There are two main problems with kmap(): (1) It comes with an overhead as
mapping space is restricted and protected by a global lock for
synchronization and (2) it also requires global TLB invalidation when the
kmap's pool wraps and it might block when the mapping space is fully
utilized until a slot becomes available.
With kmap_local_page() the mappings are per thread, CPU local, can take
page faults, and can be called from any context (including interrupts).
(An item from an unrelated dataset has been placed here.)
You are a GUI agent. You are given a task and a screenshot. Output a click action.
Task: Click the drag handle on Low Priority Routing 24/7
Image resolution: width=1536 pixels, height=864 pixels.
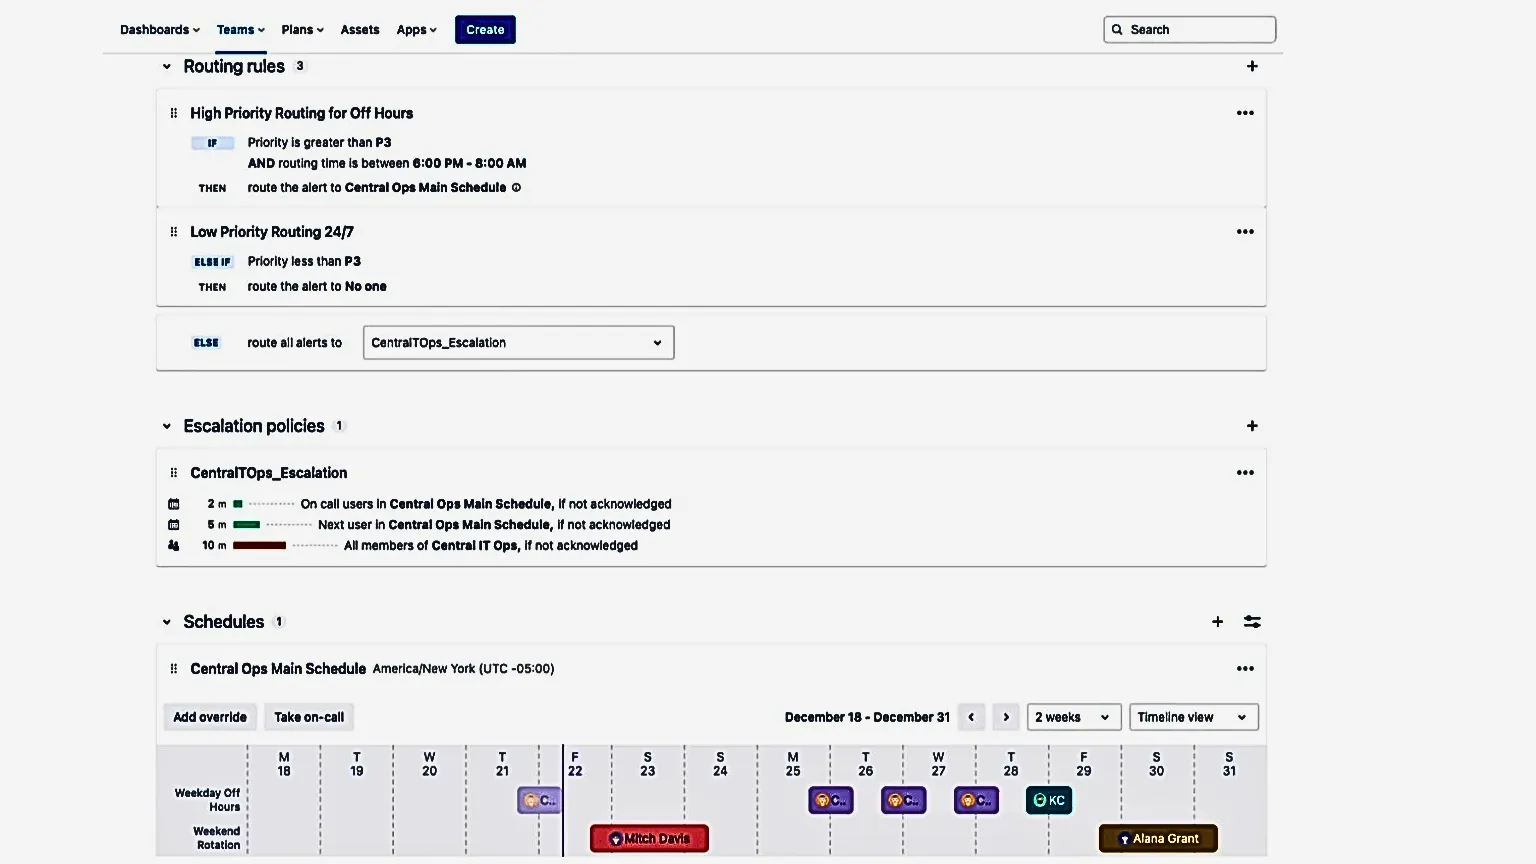coord(174,231)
Tasks can be preempted and, when scheduled to run again, the kernel
virtual addresses are restored and still valid. It is faster than kmap()
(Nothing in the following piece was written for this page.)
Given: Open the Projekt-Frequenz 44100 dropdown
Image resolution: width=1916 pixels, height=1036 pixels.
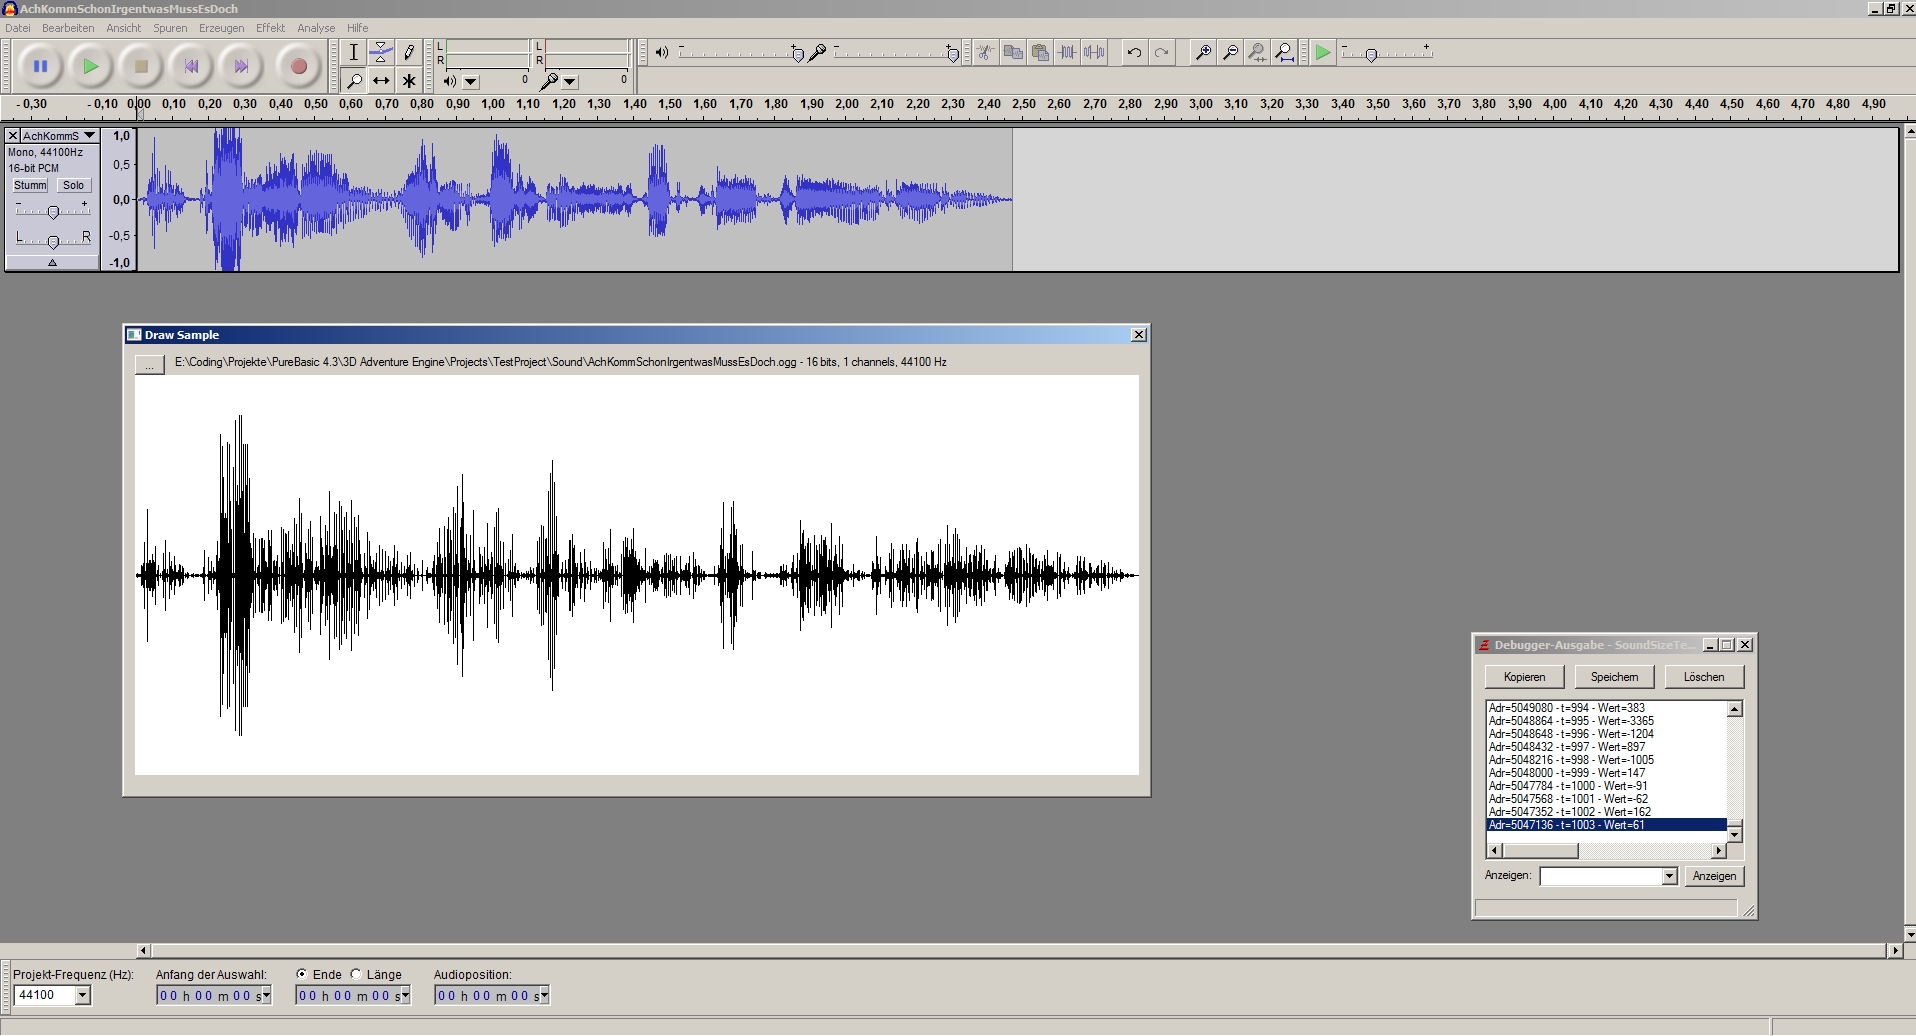Looking at the screenshot, I should 83,995.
in kernels with HIGHMEM enabled.
Since kmap_local_page() can be safely used in compress.c, it should be
called everywhere instead of kmap().
Therefore, replace kmap() with kmap_local_page() in compress.c. Where it
is needed, use memzero_page() instead of open coding kmap_local_page()
plus memset() to fill the pages with zeros. Delete the redundant
flush_dcache_page() in the two call sites of memzero_page().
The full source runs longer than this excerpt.